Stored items
◇ ◇ ◇ ◇ ◇ ◇ ◇

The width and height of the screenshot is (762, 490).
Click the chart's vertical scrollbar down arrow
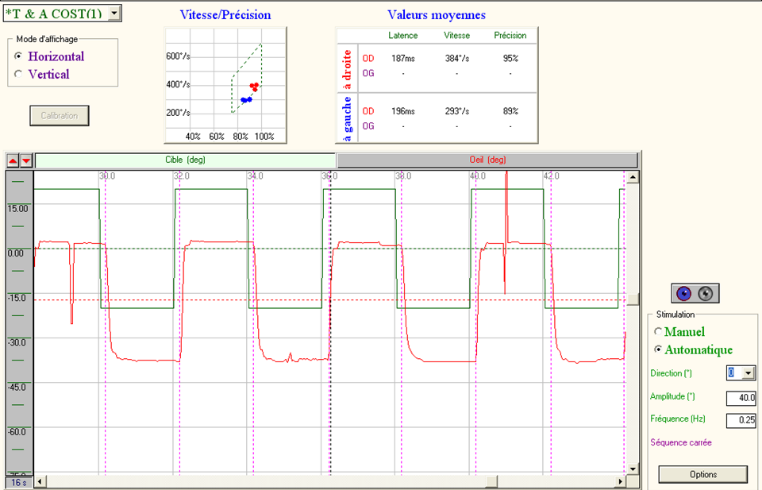point(632,469)
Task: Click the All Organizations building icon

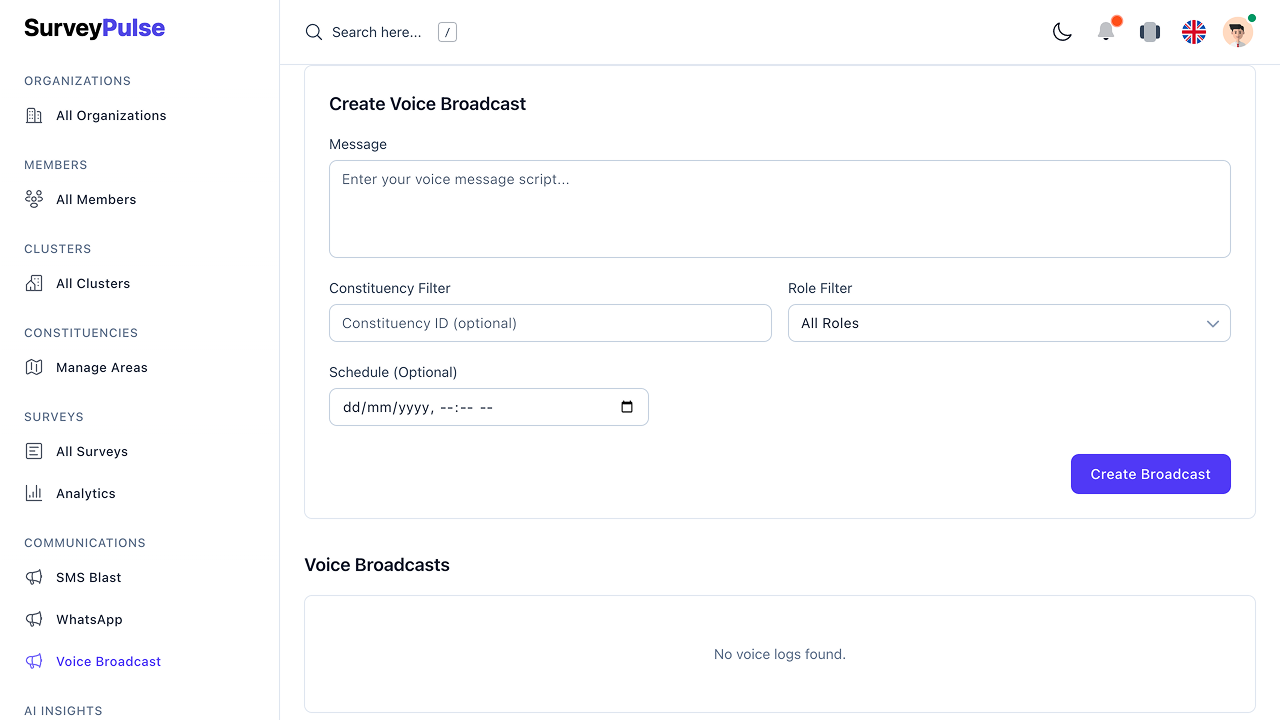Action: click(34, 116)
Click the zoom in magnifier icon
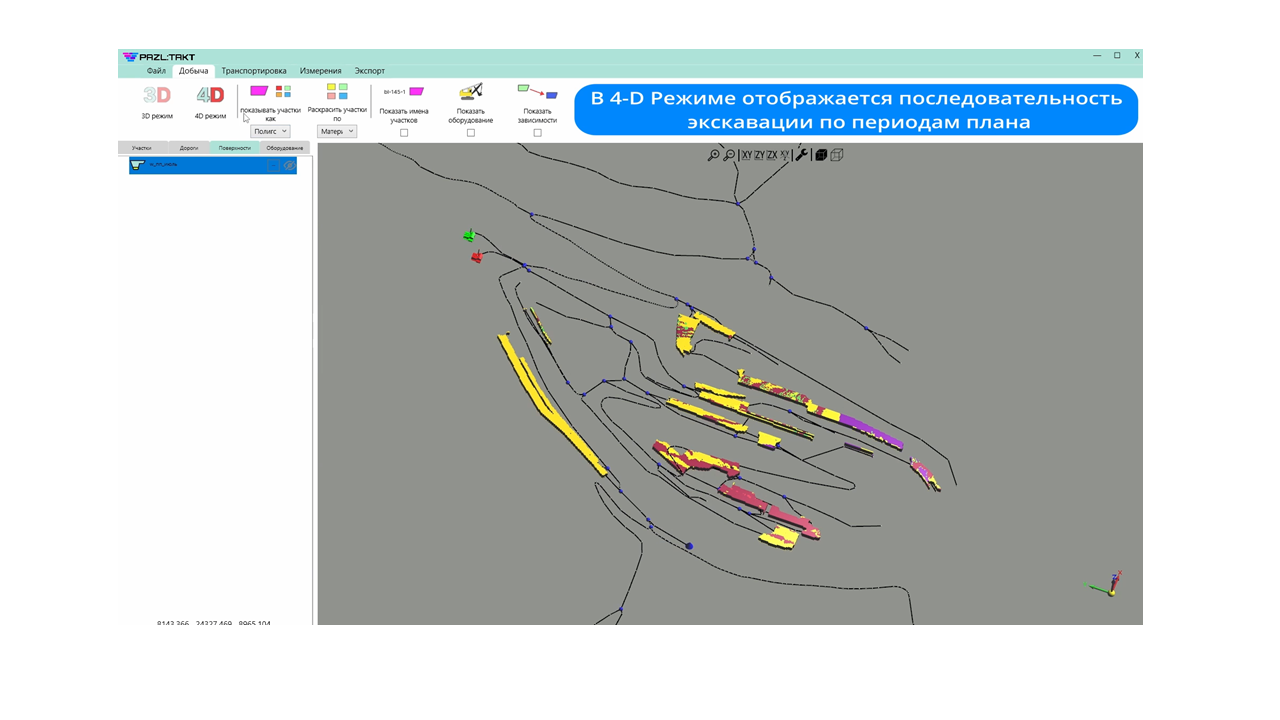Screen dimensions: 1280x720 pyautogui.click(x=713, y=155)
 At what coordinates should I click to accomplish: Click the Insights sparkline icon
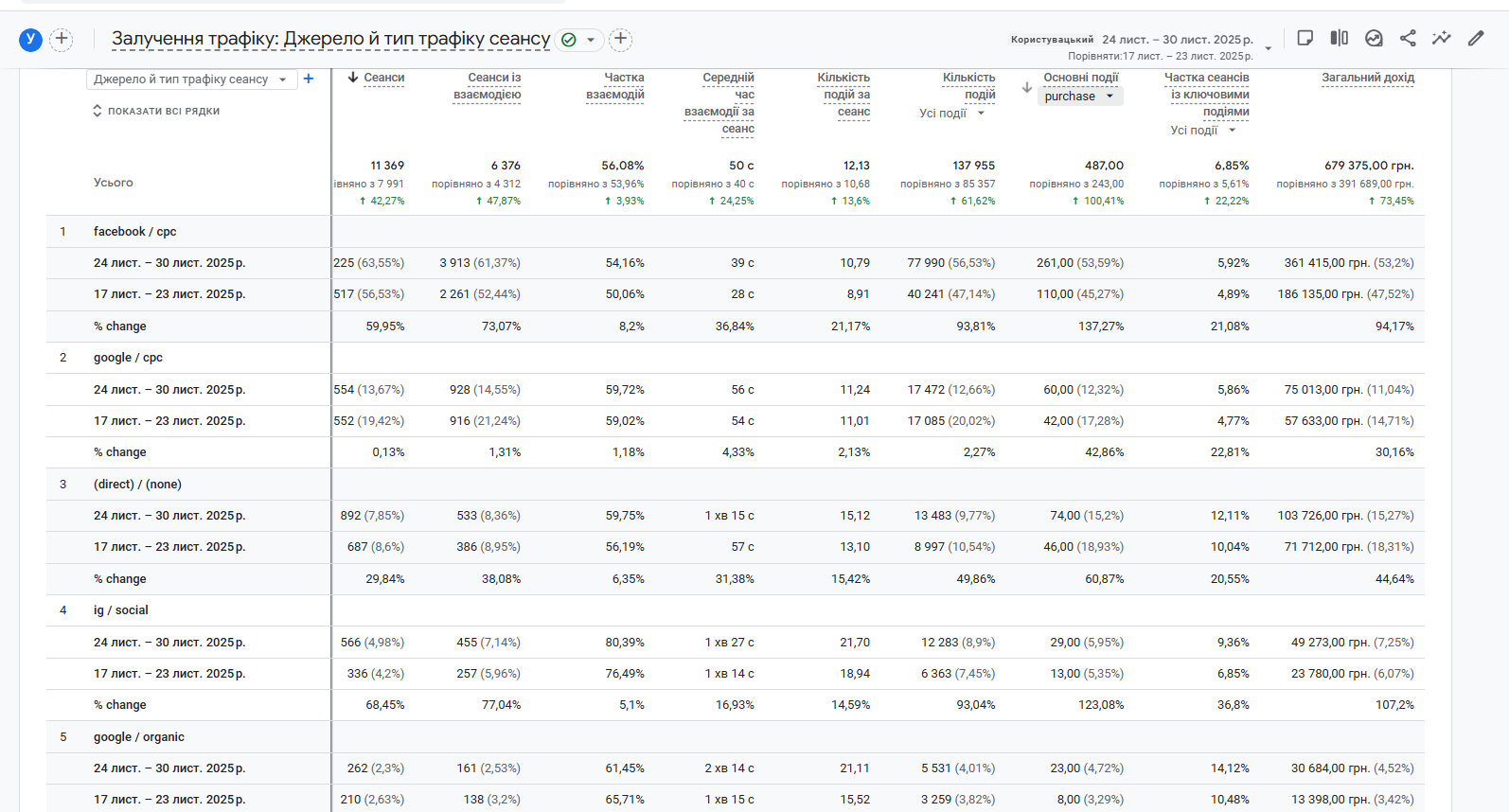tap(1441, 38)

◇ ◇ ◇ ◇ ◇ ◇ ◇

[Aim of the exercise] Could you output all the entries above exactly as written, leaving out the pictures?

[Exercise output]
The width and height of the screenshot is (762, 490).
Click the chart's vertical scrollbar down arrow
point(632,469)
Task: Click the All Organizations building icon

Action: click(34, 116)
Click the zoom in magnifier icon
Screen dimensions: 1280x720 pyautogui.click(x=713, y=155)
 At what coordinates should I click to accomplish: Click the Insights sparkline icon
tap(1441, 38)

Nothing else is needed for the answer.